I can easily see Stead playing a part in brokering that kind of sale, but I wonder if a private partner would let him keep his name on the Children’s Hospital given its visual prominence, as well as the fact that he didn’t actually pay for it when it was gifted to him. (He had contributed money earlier, but there was no market study done by the Iowa Board of Regents to determine its worth, meaning the board effectively gave Stead tens of millions of dollars in marketing exposure.)
Another interesting factor is the recent hire of Brooks Jackson to take over whatever is left of the place after Robillard’s rule. One of the problems Jackson had at Minnesota was that UM sold off its own hospital to a private partner, which crippled the school’s ability to use that facility as a teaching hospital, to conduct research, etc. (If UIHC is sold off, and Jackson didn’t know the hospital was in play, he’s going to start thinking he’s cursed.)
Making such a purchase or ‘partnership’ palatable is the fact that Robillard spent years (decades) crushing competition in the area. By the same token, however, that should mean UIHC is in a dominant market position — which it is. So how could it possibly be bleeding profits? (In 2016, at least on paper, UIHC was making money hand over fist.)
If I had to guess, I would speculate that the new Children’s Hospital not only came in way over budget, but that the damage was much worse than was last reported over two and a half years ago, just as J. Bruce Harreld — Jerre Stead’s little buddy — was being fraudulent appointed president of the school. At that time, that project was $70M over budget, and the hospital did not open for another year and a half as construction continued into early 2017.

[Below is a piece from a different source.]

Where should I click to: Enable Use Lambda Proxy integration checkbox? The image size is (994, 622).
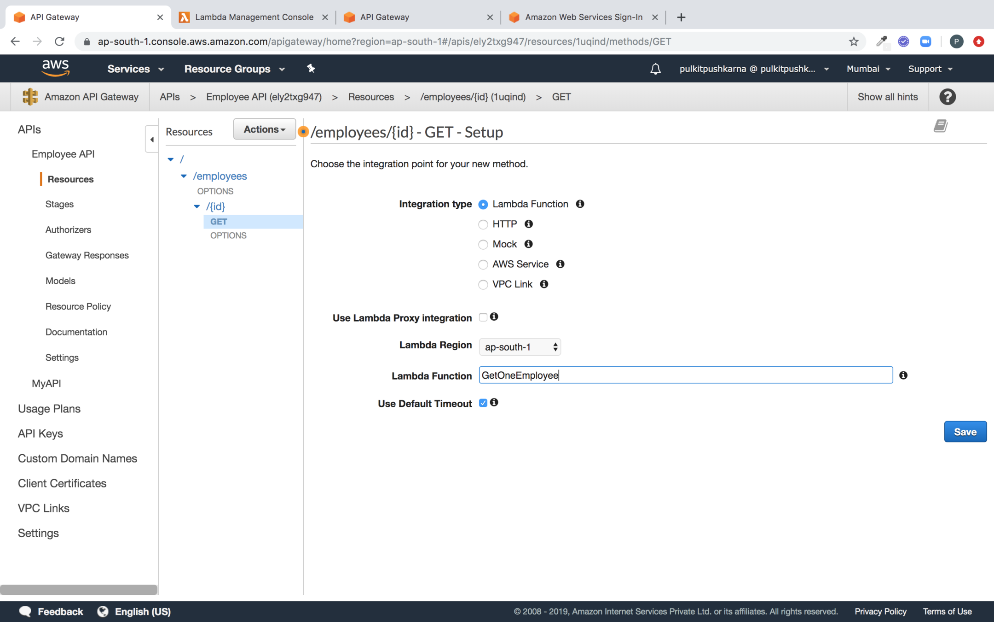(483, 317)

Finally, it’s odd that there is no Faculty Resignations Report in the agenda for the upcoming regents meetings. That usually comes out at about this time each year, and in the past two years it has revealed a hemorrhaging of faculty at the College of Medicine. One positive from selling UIHC however, is that the Faculty Senate might no longer be dominated by representatives from the CoM — who, inexplicably, have more representatives than any other college on campus — and would fall more under the sway of the College of Liberal Arts and Sciences, as it should.
BTW a month or two ago, rumor has it that a very very private dinner was held at IRP with top UIHC administration and others. Very tight lipped. Privatization planning dinner?????